Kabar24.com, JAKARTA - Dinas rahasia AS, CIA membantu dinas keamanan Rusia menggagalkan serangan terhadap katedral Kazan St Petersburg dengan memberi informasi penting, menurut pejabat AS dan Rusia.
Gedung Putih dan Kremlin mengabarkan bahwa Presiden Vladimir Putin menelepon Donald Trump untuk menyampaikan terima kasih atas informasi itu.
Serangan tersebut diduga direncanakan untuk dilakukan pada hari Sabtu (16/12/2017) , menurut satu pejabat Rusia.
Pernyataan Gedung Putih menyebut para teroris ditangkap sebelum melancarkan serangan yang bisa membunuh banyak orang.

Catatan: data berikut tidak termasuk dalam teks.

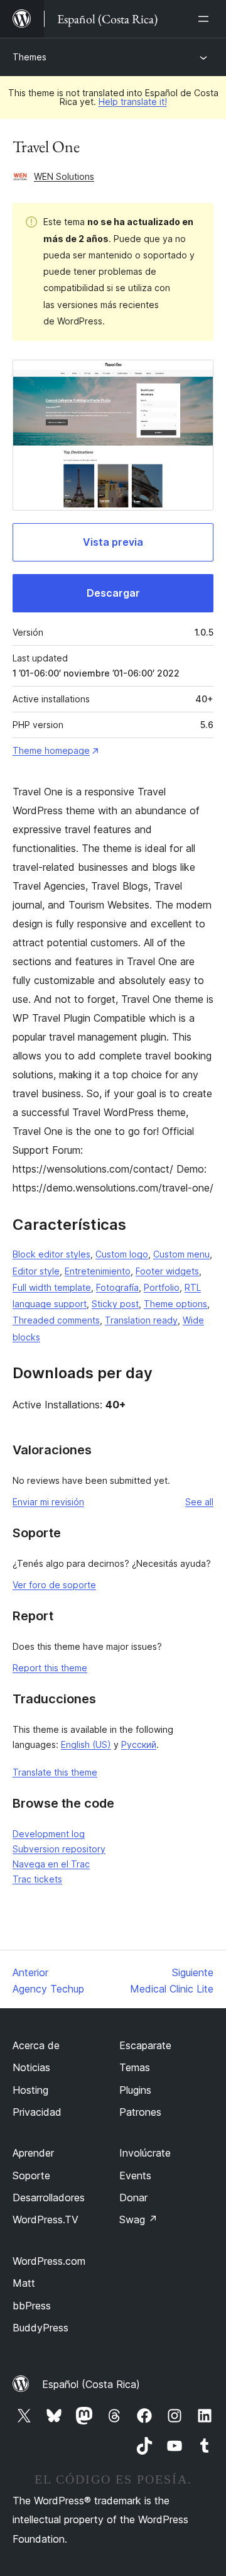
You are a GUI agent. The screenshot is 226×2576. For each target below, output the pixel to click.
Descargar (113, 593)
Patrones (140, 2112)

Dinas rahasia Rusia FSB menyatakan telah menahan tujuh anggota sel pendukung kelompok yang menamakan diri Negara Islam Irak dan Suriah (ISIS) dan menyita sejumlah besar bahan peledak, senjata dan bahan bacaan ekstremis.
Sel tersebut berencana melakukan serangan bunuh diri pada hari Sabtu di sebuah lembaga keagamaan dan membunuh warga, menurut pernyataan FSB sebagaimana dikutip BBC.com, Senin (18/12/2017).
Baca Juga
Dalam sebuah pernyataan, Kremlin menyebut bahwa saat digrebek, kelompok itu sedang mempersiapkan serangan bom terhadap katedral dan beberapa tempat umum lainnya di kota kedua terbesar Rusia itu.
Putin mengatakan kepada Trump bahwa dinas rahasia Rusia juga akan berbagi informasi mengenai ancaman teror kepada dinas rahasia AS, tambahnya.
Badan intelijen AS, termasuk CIA, yakin bahwa Rusia berusaha mempengaruhi pemilihan presiden AS tahun lalu untuk mendukung Trump, tuduhan yang ditolak oleh kalangan Partai Republik.
Sebuah penyelidikan sedang berlangsung terhadap kemungkinan adanya keterlibatan tim kampanye Trump dengan Rusia.
Adapun Trump sendiri menyangkal sepenuhnya tudingan kolusi dengan Rusia. Dia beberapa kali berbicara tentang pentingnya kerja sama 'secara konstruktif.'
Percakapan hari Minggu antara kedua presiden tersebut merupakan kedua kalinya kedua pemimpin berbicara dalam sepekan kemarin.
Kepala Dinas Rahasia Rusia FSB, Alexander Bortnikov mengatakan sepanjang tahun 2017 mereka telah menggagalkan 18 serangan teroris,
Dalam pernyataan yang dilaporkan oleh kantor berita Itar-Tass, Bortnikov mengatakan bahwa gerilyawan Rusia yang kembali dari Suriah untuk bertempur bersama ISIS menimbulkan ancaman nyata bagi Rusia.